Shortly after Israel said it had killed him, Larijani's official social media profiles posted a handwritten note by him paying tribute to Iranian sailors killed in a US submarine attack this month.
به مناسبت مراسم تشییع سلحشوران نیروی دریایی ارتش جمهوری اسلامی ایران: یاد آنان همواره در قلب ملت ایران خواهد بود و این شهادتها بنیان ارتش جمهوری اسلامی را برای سالها در ساختار نیروهای مسلح استوار مینماید. ازخداوند متعال علو درجات برای این شهدای عزیز خواستارم. pic.twitter.com/dvTdhyDYbY
— Ali Larijani | علی لاریجانی (@alilarijani_ir) March 17, 2026
The note was not dated, nor did the post address the claim of his death.
Israel also said today it had killed Gholamreza Soleimani, head of the Basij paramilitary force of Iran's Revolutionary Guards, in a strike in Tehran.
And it said it had targeted Akram al-Ajouri, head of the military wing of the group Palestinian Islamic Jihad, in a strike in Iran, though he was not confirmed dead.
Israel has since the October 7, 2023 attacks by Hamas pursued what analysts have described as a policy of decapitation, targeting the leaders of its enemies.
The whereabouts of Iran's new supreme leader is the subject of much speculation. US President Donald Trump said on Monday that "we don't know ... if he's dead or not".
Trump appeals
Iran has retaliated by targeting US interests, energy facilities and civilian infrastructure of its energy-rich neighbours, and all but closed the Strait of Hormuz through which a fifth of global crude oil passes.
Oil prices surged today after several countries pushed back on Trump's demand they help secure the strait by sending warships to escort tankers.
After warning that it would be "very bad" for the future of the NATO military alliance if countries refused to help, Trump said the US no longer needed assistance in reopening the strait.
"Because of the fact that we have had such military success, we no longer 'need,' or desire, the NATO countries' assistance — we never did! Likewise, Japan, Australia, or South Korea," Trump posted on his Truth Social network, adding: "We do not need the help of anyone!"

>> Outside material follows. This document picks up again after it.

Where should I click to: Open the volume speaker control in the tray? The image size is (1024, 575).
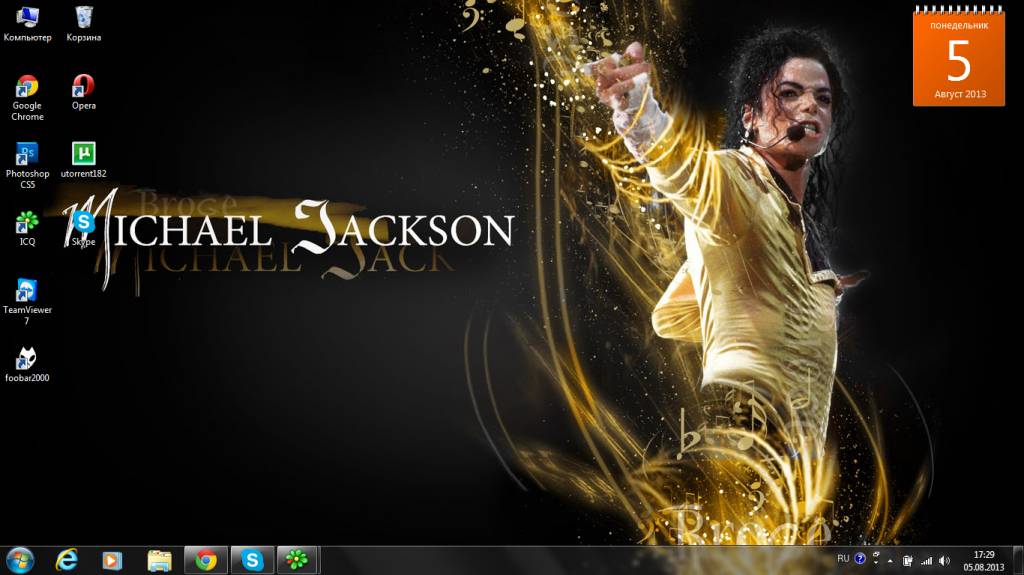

His comments came moments after President Emmanuel Macron said France was ready to help once the situation was calmer but stressed his country was "not a party to the conflict".

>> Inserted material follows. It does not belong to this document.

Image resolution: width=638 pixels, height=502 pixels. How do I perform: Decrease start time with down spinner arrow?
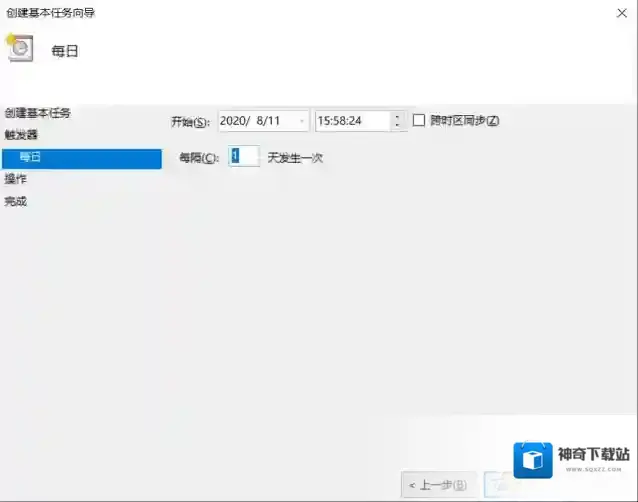pyautogui.click(x=398, y=126)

German Chancellor Friedrich Merz also said on Monday the war was "not a matter for NATO", while EU foreign ministers meeting in Brussels indicated no appetite to join the conflict.

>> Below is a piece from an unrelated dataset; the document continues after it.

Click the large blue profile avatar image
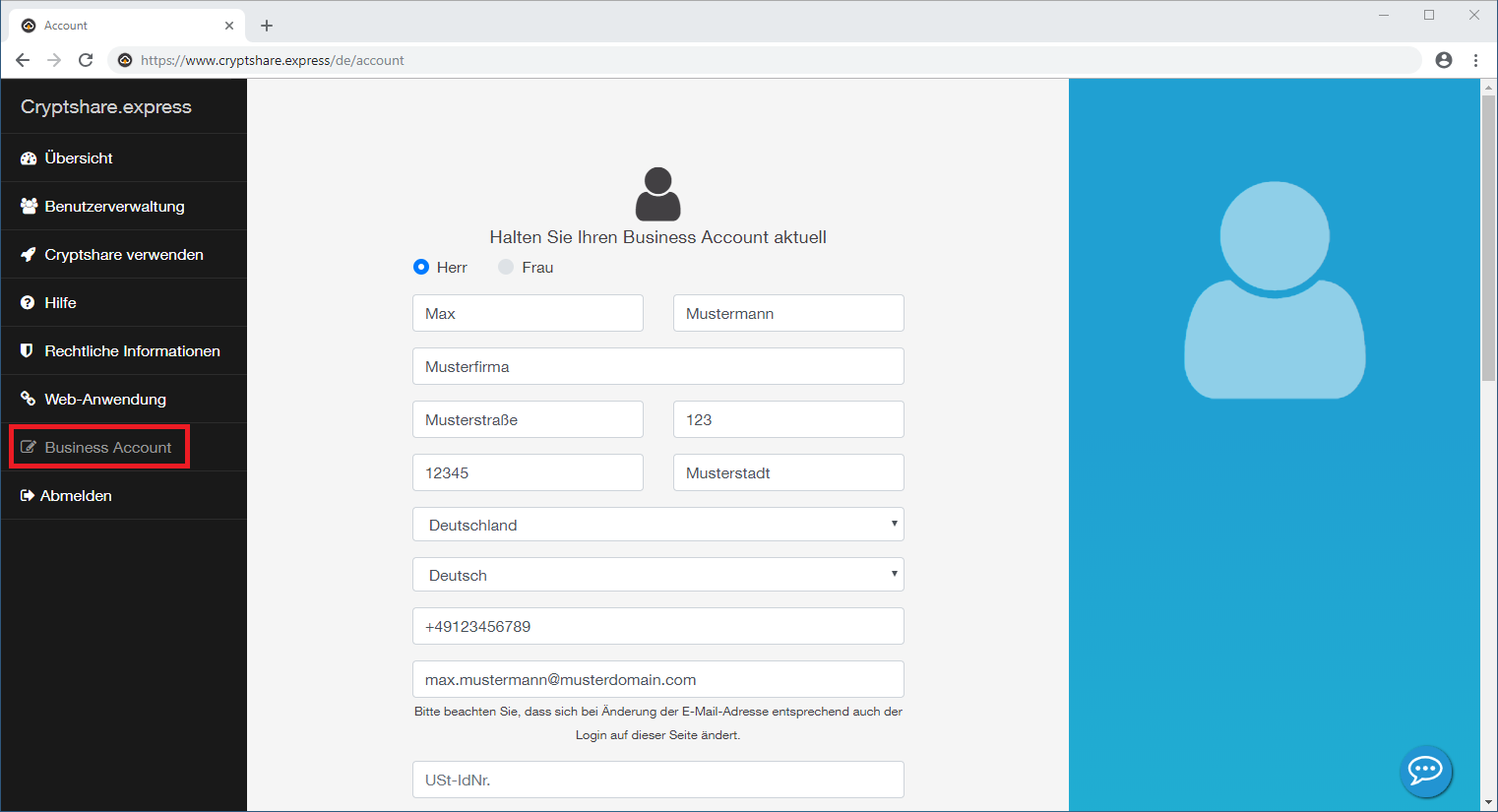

Some countries have negotiated safe passage for some of their ships, including India, while Iraq said it was in contact with Iran over the issue.
A top US counterterrorism official resigned today to protest the war, saying Iran posed no imminent threat to the US.
Asking for shelter
The war has also drawn in Lebanon, after Hezbollah struck Israel over Khamenei's killing.
Israel has stepped up strikes and deployed ground troops to its northern neighbour, including targeting Beirut's southern suburbs today, and later, conducting an air strike near the city's airport.
The Lebanese military said that three of its soldiers were killed in two Israeli air strikes in the country's south.
More than a million people have been displaced across Lebanon, while Israeli strikes have killed 886 people since March 2, Lebanon's health ministry says.
In the southern city of Sidon, far from the border, displaced people were sleeping in their cars parked along the seafront corniche, according to an AFP team on the ground.
"Lots of people are coming every day to ask for shelter but we don't have space anymore, we can't accept them," said Jihan Kaisi, the director of an NGO that runs a school-turned-shelter, where more than 1,100 people are crammed together.